● **What needs to be done**
Whenever a line in the records below holds the string "agent", copy it out.

● **The input**
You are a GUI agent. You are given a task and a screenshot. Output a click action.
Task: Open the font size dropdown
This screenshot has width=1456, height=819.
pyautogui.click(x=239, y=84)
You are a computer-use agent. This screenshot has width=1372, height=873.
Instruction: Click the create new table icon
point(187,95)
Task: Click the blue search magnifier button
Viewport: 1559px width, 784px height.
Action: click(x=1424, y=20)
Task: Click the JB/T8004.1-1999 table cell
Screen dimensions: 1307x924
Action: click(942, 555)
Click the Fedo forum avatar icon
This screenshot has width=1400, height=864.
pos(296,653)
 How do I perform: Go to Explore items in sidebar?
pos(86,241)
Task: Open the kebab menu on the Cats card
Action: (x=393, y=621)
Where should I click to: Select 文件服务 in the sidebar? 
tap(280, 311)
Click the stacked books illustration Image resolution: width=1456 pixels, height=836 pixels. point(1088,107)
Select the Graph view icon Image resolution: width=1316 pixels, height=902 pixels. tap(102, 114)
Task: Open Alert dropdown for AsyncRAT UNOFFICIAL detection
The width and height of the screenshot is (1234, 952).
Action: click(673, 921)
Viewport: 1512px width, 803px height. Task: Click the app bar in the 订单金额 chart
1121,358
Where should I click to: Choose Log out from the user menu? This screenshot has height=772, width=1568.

● **Expected answer**
You are a GUI agent. You are given a task and a screenshot. Output a click action.
You are a computer-use agent. This screenshot has width=1372, height=873.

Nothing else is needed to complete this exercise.